Monday, May 15, 2017 in San Francisco
Full-day: 12:00 - 7:30pm
R for Predictive Modeling:
A Hands-On Introduction
Intended Audience: Practitioners who wish to learn how to execute on predictive analytics by way of the R language; anyone who wants "to turn ideas into software, quickly and faithfully."
Knowledge Level: Either hands-on experience with predictive modeling (without R) or hands-on familiarity with any programming language (other than R) is sufficient background and preparation to participate in this workshop.
The three-hour "R Bootcamp" is recommended preparation for this workshop.
This one-day session provides a hands-on introduction to R, the well-known open-source platform for data analysis. Real examples are employed in order to methodically expose attendees to best practices driving R and its rich set of predictive modeling packages, providing hands-on experience and know-how. R is compared to other data analysis platforms, and common pitfalls in using R are addressed.
The instructor, a leading R developer and the creator of CARET, a core R package that streamlines the process for creating predictive models, will guide attendees on hands-on execution with R, covering:
- A working knowledge of the R system
- The strengths and limitations of the R language
- Preparing data with R, including splitting, resampling and variable creation
- Developing predictive models with R, including decision trees, support vector machines and ensemble methods
- Visualization: Exploratory Data Analysis (EDA), and tools that persuade
- Evaluating predictive models, including viewing lift curves, variable importance and avoiding overfitting
Each participant will receive a copy of Max's book Applied Predictive Modeling.
Hardware: Bring Your Own Laptop
Each workshop participant is required to bring their own laptop running Windows or OS X. The software used during this training program, R, is free and readily available for download.

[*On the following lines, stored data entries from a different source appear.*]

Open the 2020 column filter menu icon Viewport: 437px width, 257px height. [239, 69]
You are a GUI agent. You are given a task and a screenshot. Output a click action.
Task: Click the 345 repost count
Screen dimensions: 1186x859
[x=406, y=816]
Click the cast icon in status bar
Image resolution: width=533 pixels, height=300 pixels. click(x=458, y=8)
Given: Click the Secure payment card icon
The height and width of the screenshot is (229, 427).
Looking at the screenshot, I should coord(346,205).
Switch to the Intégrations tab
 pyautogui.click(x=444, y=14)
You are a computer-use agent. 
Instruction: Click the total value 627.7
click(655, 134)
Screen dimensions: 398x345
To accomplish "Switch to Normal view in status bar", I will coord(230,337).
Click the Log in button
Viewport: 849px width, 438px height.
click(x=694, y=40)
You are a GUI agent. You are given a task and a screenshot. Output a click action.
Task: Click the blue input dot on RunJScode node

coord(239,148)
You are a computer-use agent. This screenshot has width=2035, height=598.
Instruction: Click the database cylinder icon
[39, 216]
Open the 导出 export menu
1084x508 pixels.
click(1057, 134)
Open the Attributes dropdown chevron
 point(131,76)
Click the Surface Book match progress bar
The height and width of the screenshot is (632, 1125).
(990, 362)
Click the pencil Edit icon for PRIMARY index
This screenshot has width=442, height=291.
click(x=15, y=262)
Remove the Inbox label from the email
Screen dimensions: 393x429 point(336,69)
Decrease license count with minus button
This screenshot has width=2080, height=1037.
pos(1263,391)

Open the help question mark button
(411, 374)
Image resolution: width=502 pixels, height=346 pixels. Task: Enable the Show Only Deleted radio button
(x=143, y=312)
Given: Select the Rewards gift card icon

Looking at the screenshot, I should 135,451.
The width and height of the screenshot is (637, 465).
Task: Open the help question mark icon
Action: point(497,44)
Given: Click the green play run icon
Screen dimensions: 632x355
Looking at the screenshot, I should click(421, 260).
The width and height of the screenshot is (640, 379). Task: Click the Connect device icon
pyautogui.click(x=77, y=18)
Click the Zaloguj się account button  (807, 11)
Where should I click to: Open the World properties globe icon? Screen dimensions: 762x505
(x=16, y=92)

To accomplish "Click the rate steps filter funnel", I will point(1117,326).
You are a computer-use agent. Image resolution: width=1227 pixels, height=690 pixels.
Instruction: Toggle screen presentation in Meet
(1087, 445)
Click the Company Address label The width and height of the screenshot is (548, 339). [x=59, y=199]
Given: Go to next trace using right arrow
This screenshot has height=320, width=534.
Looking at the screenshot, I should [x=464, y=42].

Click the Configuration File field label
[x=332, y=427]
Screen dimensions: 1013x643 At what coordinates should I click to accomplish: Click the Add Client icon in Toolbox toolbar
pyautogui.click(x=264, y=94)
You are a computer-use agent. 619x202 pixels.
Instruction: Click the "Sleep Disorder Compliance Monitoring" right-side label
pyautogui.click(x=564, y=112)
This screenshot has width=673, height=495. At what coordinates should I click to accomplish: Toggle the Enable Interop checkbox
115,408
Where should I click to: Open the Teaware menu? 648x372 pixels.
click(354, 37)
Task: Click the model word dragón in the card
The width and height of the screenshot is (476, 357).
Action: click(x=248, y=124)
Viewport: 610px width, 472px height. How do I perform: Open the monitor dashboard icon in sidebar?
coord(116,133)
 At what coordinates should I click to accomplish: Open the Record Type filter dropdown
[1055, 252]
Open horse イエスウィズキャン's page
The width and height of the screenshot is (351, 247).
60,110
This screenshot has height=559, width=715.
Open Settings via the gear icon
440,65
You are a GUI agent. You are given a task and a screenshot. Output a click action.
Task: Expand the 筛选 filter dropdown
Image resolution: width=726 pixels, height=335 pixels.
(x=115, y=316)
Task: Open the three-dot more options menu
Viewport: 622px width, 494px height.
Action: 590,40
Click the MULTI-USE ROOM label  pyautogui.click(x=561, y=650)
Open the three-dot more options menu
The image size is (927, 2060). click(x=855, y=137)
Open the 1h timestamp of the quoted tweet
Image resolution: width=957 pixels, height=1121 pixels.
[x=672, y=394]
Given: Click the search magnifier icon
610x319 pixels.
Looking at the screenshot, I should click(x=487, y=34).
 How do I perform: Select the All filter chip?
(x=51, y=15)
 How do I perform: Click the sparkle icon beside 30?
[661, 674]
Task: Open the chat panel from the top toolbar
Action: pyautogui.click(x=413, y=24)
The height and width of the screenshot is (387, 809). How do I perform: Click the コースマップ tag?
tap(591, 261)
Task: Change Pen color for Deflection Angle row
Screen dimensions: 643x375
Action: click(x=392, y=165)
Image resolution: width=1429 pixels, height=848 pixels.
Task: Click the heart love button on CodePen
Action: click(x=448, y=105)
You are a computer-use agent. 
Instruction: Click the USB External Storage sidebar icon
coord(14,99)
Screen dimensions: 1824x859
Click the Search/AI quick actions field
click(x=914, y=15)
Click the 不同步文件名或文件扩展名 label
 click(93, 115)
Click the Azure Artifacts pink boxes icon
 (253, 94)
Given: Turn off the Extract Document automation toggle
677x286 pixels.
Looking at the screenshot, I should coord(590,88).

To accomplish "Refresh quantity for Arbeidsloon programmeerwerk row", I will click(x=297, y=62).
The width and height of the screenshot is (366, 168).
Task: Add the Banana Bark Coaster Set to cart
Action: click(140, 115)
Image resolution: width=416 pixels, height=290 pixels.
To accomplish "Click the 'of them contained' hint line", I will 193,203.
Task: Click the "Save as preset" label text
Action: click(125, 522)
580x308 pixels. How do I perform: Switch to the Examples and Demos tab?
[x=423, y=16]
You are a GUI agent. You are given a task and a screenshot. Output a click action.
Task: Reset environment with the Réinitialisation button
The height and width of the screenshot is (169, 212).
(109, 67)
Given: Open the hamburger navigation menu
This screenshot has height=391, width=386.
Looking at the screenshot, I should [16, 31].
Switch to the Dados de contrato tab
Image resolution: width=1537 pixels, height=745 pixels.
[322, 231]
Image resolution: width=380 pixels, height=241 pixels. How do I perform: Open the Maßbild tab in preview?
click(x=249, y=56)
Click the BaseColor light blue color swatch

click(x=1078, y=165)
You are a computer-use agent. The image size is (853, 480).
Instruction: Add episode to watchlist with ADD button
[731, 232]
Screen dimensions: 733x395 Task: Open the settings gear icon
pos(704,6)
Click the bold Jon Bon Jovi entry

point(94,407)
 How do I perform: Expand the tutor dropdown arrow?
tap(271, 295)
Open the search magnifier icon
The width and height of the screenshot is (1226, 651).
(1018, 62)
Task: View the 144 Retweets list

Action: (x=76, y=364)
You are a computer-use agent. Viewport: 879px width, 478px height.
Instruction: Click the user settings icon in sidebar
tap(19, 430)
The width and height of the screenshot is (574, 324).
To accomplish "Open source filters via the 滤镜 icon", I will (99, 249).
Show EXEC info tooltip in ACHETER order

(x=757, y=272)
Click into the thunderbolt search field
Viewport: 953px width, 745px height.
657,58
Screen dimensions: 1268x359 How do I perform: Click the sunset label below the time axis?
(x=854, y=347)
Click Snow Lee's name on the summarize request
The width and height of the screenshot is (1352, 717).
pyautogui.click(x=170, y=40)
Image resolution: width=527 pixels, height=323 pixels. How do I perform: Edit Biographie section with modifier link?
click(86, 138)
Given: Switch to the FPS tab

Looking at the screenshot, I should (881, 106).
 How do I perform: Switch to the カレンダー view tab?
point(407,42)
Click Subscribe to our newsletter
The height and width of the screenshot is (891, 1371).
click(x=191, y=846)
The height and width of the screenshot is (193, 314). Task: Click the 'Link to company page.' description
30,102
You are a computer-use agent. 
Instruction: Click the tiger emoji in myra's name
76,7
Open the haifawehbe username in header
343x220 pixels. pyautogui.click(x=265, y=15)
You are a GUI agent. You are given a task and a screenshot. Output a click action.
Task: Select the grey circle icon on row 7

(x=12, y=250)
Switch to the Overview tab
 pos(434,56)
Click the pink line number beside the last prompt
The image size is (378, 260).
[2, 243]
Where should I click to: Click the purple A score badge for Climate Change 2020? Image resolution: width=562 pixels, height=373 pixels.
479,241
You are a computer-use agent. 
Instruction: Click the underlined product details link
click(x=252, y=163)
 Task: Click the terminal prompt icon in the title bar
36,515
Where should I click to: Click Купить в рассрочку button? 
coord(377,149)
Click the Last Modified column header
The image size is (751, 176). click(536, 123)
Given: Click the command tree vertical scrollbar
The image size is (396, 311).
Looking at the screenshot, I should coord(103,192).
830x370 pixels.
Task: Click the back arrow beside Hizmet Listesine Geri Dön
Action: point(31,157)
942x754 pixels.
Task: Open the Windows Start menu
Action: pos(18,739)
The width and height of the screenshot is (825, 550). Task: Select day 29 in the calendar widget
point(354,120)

Attendees receive an electronic copy of the course materials and related R code at the conclusion of the workshop.
- Lunch provided at 12:00pm
- Workshop starts at 12:30pm
- Afternoon Coffee Break at 2:30 - 3:00pm
- Afternoon Coffee Break at 5:30pm - 6:00pm
- End of the Workshop: 7:30pm
Max Kuhn, Software Engineer, RStudio
Max Kuhn is a software engineer at RStudio, a leading company for R software and tools. He is currently working on improving R's modeling capabilities. He has a Ph.D. in Biostatistics.
Max was a Director of Nonclinical Statistics at Pfizer Global R&D in Connecticut. He was applying models in the pharmaceutical and diagnostic industries for over 18 years.
Max is the author of eight R packages for techniques in machine learning and reproducible research and is an Associate Editor for the Journal of Statistical Software. He, and Kjell Johnson, wrote the book Applied Predictive Modeling, which won the Ziegel award from the American Statistical Association, which recognizes the best book reviewed in Technometrics in 2015.
He has taught courses on modeling, including many classes for Predictive Analytics World, the useR! conference, the Open Data Science Conference, the India Ministry of Information Technology, and others.